Вот уже третью неделю барак дачного типа был для меня и кормушкой, и ночлежкой.
Я шагал по проспекту, где даже подвыпившие прохожие (а таковые попадались чуть ли не на каждом шагу!) устраивали шум и толчею, правда, словно нехотя, под давлением некой принуждающей их к этому силы. Мимо проплывали смутные силуэты: женщины с огромными букетами белых хризантем в руках - приближался День поминовения усопших. Моя голова была свободна от привычного жужжания, у меня не было никакой цели, равно как и желания встретить кого-нибудь. Я шел куда глаза глядят. В конце проспекта, уже за площадью, я столкнулся лицом к лицу с Туулой - она шла одна, ничем не выделяясь из толпы, точно такая же вытащенная недавно из воды утопленница. Мы столкнулись в буквальном смысле. Простите, буркнула она мимоходом, но я успел схватить ее за удаляющийся рукав. Туула обернулась и узнала меня. Привет, здравствуй, - разомкнула она пухлые губы, - привет... пошли куда-нибудь? Однако под руку меня не взяла. Единственная перемена? Нет.

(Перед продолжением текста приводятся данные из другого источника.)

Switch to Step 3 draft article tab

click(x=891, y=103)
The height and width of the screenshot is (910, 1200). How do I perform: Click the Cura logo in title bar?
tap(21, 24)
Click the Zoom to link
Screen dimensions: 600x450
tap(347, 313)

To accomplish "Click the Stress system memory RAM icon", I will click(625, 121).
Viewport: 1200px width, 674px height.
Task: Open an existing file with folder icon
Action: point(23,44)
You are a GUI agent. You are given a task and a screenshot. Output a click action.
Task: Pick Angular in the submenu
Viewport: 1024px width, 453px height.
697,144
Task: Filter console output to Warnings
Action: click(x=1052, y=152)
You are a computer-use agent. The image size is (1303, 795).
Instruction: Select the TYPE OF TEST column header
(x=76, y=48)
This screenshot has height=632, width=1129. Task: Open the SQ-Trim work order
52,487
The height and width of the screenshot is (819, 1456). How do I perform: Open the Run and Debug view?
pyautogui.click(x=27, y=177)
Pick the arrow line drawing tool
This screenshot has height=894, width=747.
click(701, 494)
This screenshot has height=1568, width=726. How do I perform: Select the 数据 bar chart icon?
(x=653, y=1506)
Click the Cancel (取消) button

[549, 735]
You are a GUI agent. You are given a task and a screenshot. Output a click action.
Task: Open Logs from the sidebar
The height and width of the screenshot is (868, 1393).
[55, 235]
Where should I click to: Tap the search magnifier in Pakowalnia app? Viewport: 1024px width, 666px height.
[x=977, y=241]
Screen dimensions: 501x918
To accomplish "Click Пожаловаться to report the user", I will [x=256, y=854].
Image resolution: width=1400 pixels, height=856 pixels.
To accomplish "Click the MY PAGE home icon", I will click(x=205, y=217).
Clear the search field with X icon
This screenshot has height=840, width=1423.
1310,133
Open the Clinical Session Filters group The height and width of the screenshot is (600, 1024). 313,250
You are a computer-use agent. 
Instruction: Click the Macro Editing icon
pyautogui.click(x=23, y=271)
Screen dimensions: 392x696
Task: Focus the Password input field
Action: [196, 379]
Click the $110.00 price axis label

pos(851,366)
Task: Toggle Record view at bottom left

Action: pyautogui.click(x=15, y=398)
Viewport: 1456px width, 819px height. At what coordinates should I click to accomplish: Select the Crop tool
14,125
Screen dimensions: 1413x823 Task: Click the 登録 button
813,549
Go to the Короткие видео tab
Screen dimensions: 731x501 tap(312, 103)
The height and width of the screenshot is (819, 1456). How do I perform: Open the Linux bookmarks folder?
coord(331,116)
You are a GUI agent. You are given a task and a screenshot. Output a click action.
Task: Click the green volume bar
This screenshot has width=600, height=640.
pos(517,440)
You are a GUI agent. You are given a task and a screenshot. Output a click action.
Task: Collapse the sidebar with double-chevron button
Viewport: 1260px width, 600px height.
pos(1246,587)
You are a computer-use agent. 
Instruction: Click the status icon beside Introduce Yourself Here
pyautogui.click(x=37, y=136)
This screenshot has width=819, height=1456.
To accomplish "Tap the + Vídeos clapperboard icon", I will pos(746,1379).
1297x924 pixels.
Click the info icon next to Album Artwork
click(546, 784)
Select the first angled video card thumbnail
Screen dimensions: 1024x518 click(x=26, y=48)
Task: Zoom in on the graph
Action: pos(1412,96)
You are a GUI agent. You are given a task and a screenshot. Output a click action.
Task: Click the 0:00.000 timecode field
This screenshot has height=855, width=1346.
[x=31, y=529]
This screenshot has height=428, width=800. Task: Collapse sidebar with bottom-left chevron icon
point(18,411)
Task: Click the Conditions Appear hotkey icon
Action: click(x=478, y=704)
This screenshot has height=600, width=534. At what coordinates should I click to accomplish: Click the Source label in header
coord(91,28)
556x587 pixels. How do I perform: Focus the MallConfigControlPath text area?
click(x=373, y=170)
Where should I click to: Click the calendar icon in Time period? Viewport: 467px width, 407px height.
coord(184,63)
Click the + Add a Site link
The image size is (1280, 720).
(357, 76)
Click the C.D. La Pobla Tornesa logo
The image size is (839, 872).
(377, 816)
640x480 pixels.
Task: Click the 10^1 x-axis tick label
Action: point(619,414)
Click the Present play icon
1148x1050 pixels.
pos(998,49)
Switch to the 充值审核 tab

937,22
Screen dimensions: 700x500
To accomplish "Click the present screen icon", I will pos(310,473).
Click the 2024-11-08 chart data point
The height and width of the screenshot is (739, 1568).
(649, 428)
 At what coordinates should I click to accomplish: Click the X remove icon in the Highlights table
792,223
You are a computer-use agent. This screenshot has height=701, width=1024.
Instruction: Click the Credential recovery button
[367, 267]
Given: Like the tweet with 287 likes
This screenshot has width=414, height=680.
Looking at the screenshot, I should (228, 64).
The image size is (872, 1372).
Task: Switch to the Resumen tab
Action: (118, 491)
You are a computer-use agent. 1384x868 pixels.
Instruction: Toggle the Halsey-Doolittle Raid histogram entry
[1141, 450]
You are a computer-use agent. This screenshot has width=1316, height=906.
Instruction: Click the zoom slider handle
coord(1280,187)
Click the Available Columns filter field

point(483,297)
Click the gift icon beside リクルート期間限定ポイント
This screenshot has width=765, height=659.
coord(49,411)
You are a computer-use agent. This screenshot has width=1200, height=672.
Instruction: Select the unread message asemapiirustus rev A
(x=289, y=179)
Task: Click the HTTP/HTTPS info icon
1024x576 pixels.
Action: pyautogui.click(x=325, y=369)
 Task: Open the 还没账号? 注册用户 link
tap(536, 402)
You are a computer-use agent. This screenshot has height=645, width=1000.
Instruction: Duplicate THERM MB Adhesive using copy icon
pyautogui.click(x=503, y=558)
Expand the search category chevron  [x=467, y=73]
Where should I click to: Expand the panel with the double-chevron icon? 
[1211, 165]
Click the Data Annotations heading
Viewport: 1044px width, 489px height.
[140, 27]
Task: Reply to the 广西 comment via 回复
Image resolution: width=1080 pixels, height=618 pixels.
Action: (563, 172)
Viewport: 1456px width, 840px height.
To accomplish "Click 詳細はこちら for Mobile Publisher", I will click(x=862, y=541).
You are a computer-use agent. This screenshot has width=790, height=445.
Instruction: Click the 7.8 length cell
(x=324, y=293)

Даже в этом тесном, обычно переполненном кафе, где у бара вечно вскипали пустячные страстишки, стоял гул и слышался пьяный смех, где в шею сидящим нетерпеливо дышали ждущие своей очереди пропустить рюмочку, где почти все не только хорошо знали, но и насквозь видели друг друга, - даже здесь свободных мест было хоть отбавляй. Мы уселись на высоких табуретах возле стойки бара: Туула возле зернистой четырехугольной колонны, я - рядом. О, - шепнула она, - здесь довольно темно, темновато. Я попросил кофе и вермута. Помнится, мы почти не разговаривали, а если и заводили беседу, то исключительно о пустяках. Я взял Туулину руку и положил вместе со своей на ее вишневое шерстяное платье. Это было важно -для меня, разумеется. Она отпивала вино маленькими глотками, но жадно - мне оставалось лишь тихо изумляться этому. Потом она сама заказала еще по бокалу. Вкусный, с горчинкой вермут из все еще братской Венгрии. Я чувствовал, как она пытливо изучает меня из своего удобного полумрака, и боялся пошевелиться. Я ведь только сегодня узнала, где ты, - сказала Туула, — и вот мы встретились, каково, а? Мы снова выпили, ее глаза влажно заблестели, хотя я не прочел в них ничего, даже мало-мальского желания разговаривать со мной. Неужели мне следовало рассказать все? Вряд ли.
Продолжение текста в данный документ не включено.